Could medics-on-motorcycles be the solution to improving Arlington’s emergency-response time to situations where critical care is needed in a hurry?
That’s one idea being bandied about by the Fire Station #8 Task Force, which – while formally directed to look at whether to move the Lee Highway station farther north to Old Dominion Drive – also has been considering, as part of its discussions, ancillary issues related to response times countywide.
At an April 14 meeting of the task force, at least one member pushed for consideration of using nimble, motorcycle- or SUV-based medics to shave a critical minute or more from response times.
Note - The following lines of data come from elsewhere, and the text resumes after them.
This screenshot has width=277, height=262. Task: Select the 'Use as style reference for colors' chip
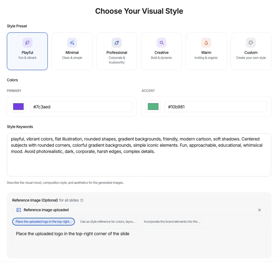click(108, 222)
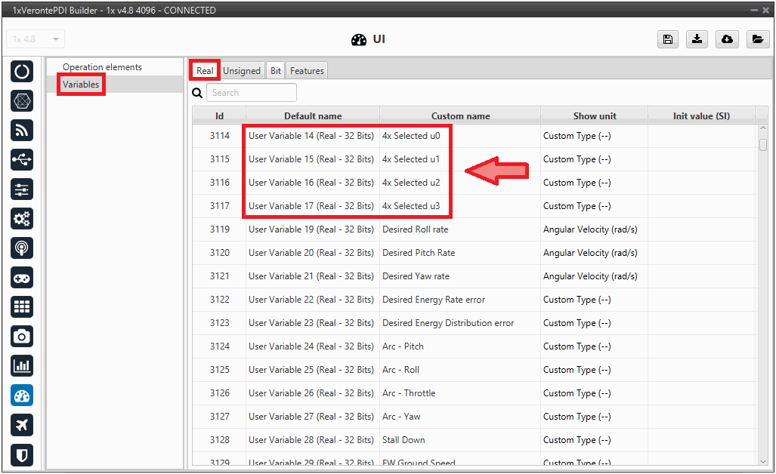The height and width of the screenshot is (474, 776).
Task: Click the download icon in top toolbar
Action: (697, 40)
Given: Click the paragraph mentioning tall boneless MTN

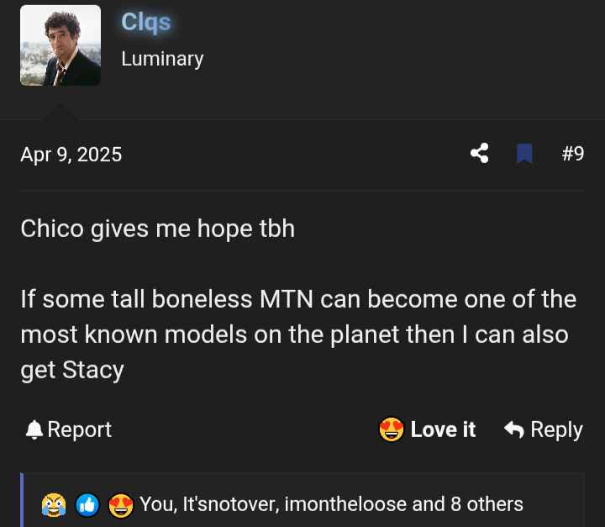Looking at the screenshot, I should (x=298, y=335).
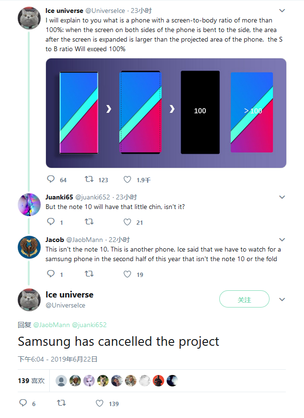Like the tweet with 1.9千 likes
This screenshot has width=304, height=418.
coord(127,180)
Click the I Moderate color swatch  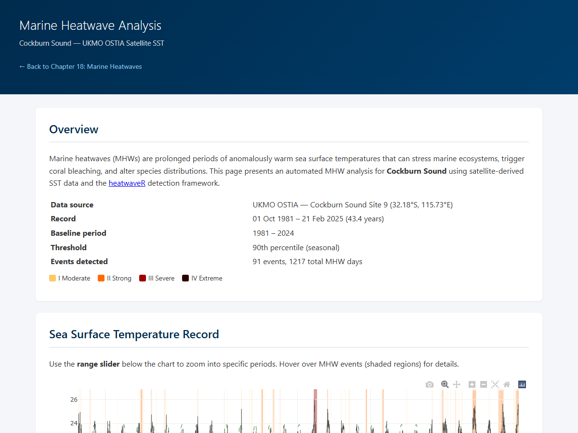pos(53,278)
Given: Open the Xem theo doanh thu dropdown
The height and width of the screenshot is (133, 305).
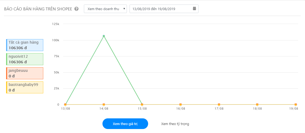Looking at the screenshot, I should click(x=105, y=9).
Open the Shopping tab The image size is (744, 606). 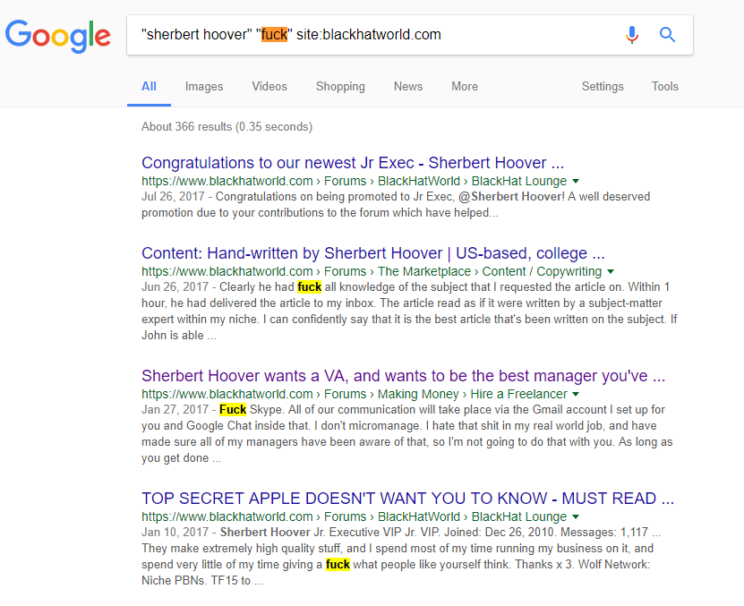[x=340, y=86]
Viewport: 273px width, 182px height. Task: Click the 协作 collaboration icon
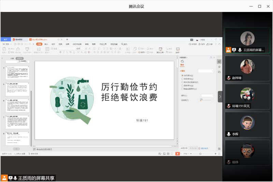[202, 44]
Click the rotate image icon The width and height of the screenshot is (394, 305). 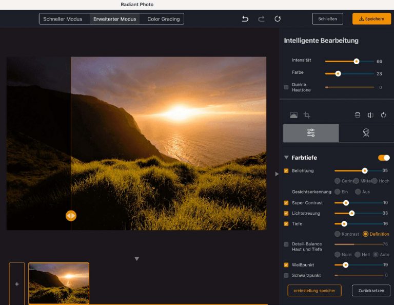click(383, 116)
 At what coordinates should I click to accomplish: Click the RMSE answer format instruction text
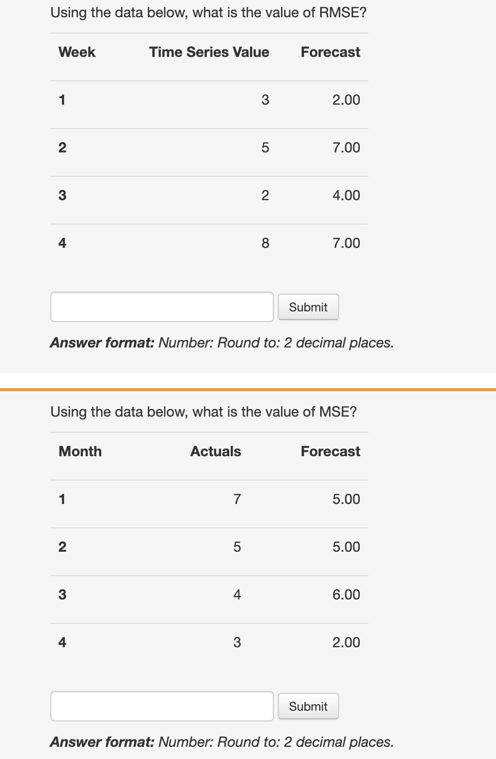[221, 343]
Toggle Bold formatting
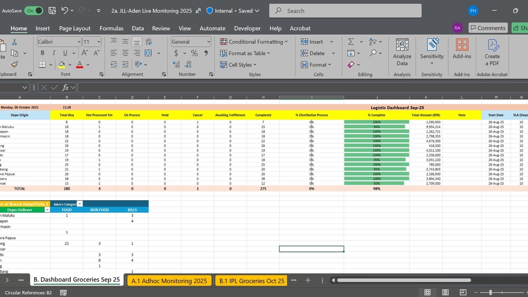Screen dimensions: 528x297 pos(42,53)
“They can dodge traffic and get to the scene,” said Alison Cowen, who said the fire department could take a page from the police department, which uses motorcycle units across the community.
But not everyone on the task force warmed to the idea. Jim Pebley said that without additional staff to operate the mobile units, there would be down sides that could break the deal.
Taking staff away from fire engines to place them on SUVs or motorcycles could take fire units out of commission, Pebley said.
“You put people on motorcycles, they are not on engines and can’t respond,” he said.
The National Fire Protection Association calls for a maximum travel time of 4 minutes from the time a fire truck or ambulance leaves the station to its arrival at a call, while Arlington officials operate under a goal of 4 to 6 minutes. That is on top of the time to process emergency calls, relay them to fire stations and get personnel suited up and on the road.
In a 2011 study, the average travel time from station to scene in Arlington was 3 minutes, 2 seconds for emergency-medical service units, slightly higher for fire apparatus. But it took more than the national standard of 4 minutes to reach calls in more than 20 percent of cases.
“There is some percentage of calls taking significantly longer than others,” task force member Richard Samp said.
Also discussed at the task force’s April 14 meeting: A suggestion that every county-government vehicle be equipped with user-friendly heart-defibrillator devices, and drivers trained to use them.
Having quick access to medical equipment and someone trained to work it is “your best path to surviving a heart attack,” Cowen said.
The task force is slated to deliver its recommendations on the siting of the fire station to County Board members in late May. Whether these ancillary issues will be addressed in a final report remains to be seen.